Self-Deception and the Evasion of the Future
I have nearly finished writing my book Our Terrible/Wonderful Future. This is the beginning of Chapter 9
Deception and Self-Deception
Great as the technical problems of the next twenty years will be and difficult as it will be to solve them, they are, nevertheless, all capable of solution while we still have a window of opportunity before they become insoluble – provided, that is, that we want to solve them. By far the greatest challenge that we face is from ourselves. But how can this be? Who would willingly consign their children to the unthinkably dreadful future that the scientists are now so unanimously warning us of? Well we can and we are doing. How can we explain this? Few people do evil things knowing they are evil. They do them because they have persuaded themselves that evil is good. Nor do we do stupid things because they are stupid. We do them because, intricately complex as our natures are, we are clever enough to decive ourselves into thinking that they are clever. Human beings easily deceive themselves and at the moment of writing, in July 2017, there is every reason to believe that we are expending immense energy, which could be put into solving our problems, into deceiving ourselves that we don’t have any problems, or if we do they are soluble without much effort being made to solve them. Self-deception is by far the greatest problem that we face, and for that reason I want to devote a whole chapter to it, for if we cannot take possession of ourselves we have little hope of mastering anything else. Why is self-deception so deeply rooted in human beings, and in any case how can you deceive yourself?

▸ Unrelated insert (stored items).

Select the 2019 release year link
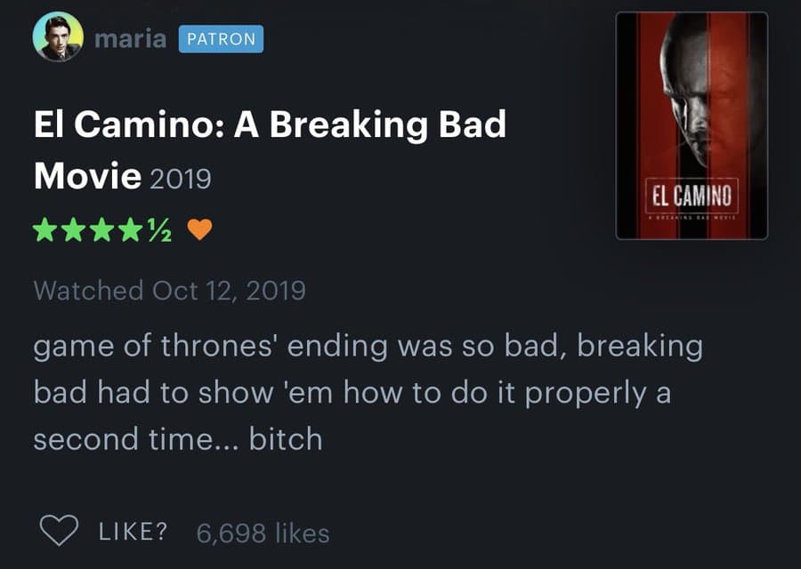 tap(181, 179)
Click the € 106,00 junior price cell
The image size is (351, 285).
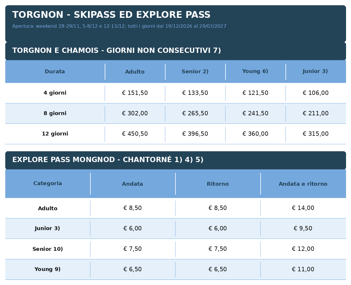(316, 93)
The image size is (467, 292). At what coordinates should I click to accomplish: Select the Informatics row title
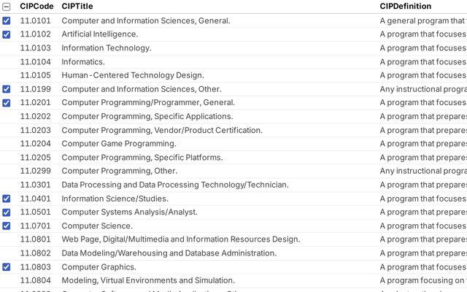[83, 62]
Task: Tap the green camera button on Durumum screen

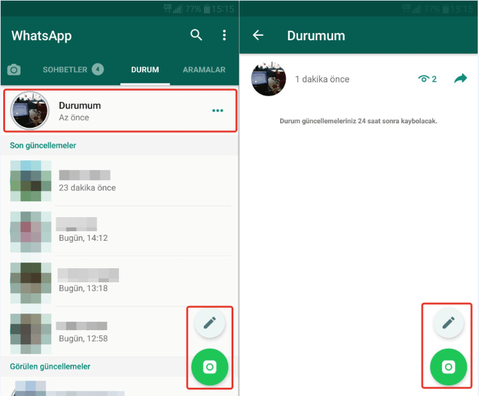Action: coord(448,367)
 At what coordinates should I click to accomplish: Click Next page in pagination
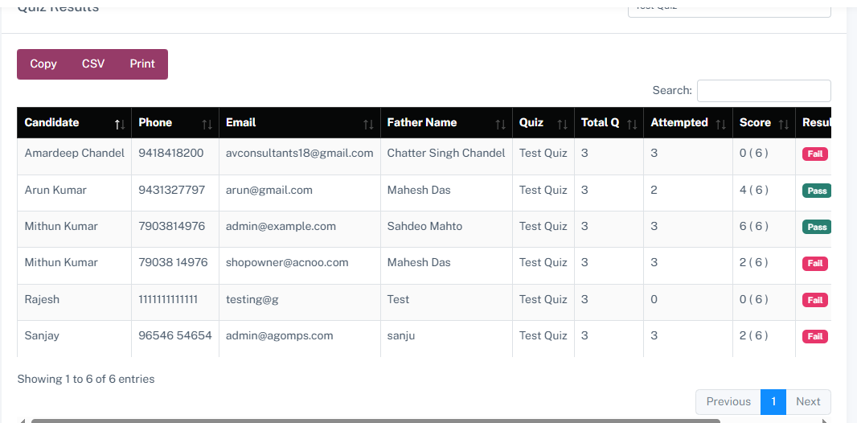tap(808, 402)
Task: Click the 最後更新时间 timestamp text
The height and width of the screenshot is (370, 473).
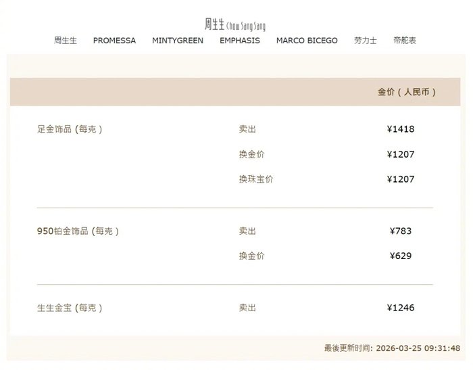Action: click(x=392, y=348)
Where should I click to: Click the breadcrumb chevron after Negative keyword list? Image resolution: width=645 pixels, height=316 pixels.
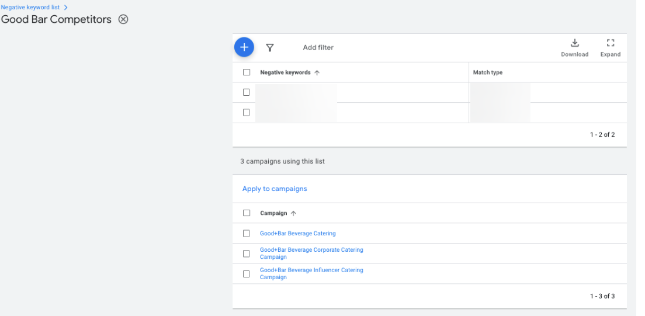[66, 7]
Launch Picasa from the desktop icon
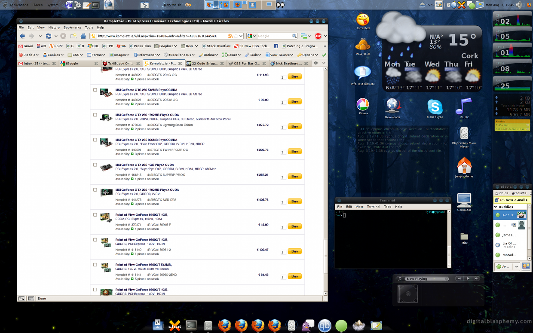 coord(363,105)
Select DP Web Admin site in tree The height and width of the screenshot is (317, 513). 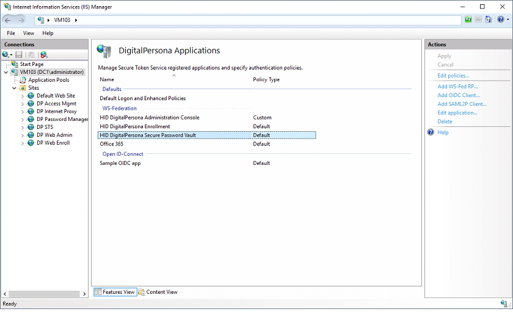tap(54, 135)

It is only when we realise how commonly decption is practised by countless multitudes of living forms, and how advantageous it has been in their evolution and development, that we come to appreciate its importance. For the very reason of Darwin’s great discovery that human nature is as much shaped by the same evolutionary forces and constraints as any other organism, it is of great importance too in explaining human behaviour. In the competitive self-serving struggles of human beings with each other, deception, and its subtler offspring self-deception even more so, has proved of almost incomparable advantage. There is a further reason, however, why it is of especial significance in the human case. Like other animals we see and know, but unlike them we also imagine. It is very easy indeed to imagine that what is the case is not the case, and vice versa, or to deceive somebody else into imagining a misleading falsehood when it is to your own advantage. The imagination is a centrally important human faculty because it links the physical and emotional structures that we share with other animals with the intellectual faculties that we do not. This is why myths, condensed distillations of forces that move and empower the imagination, are so intrinsic to human life.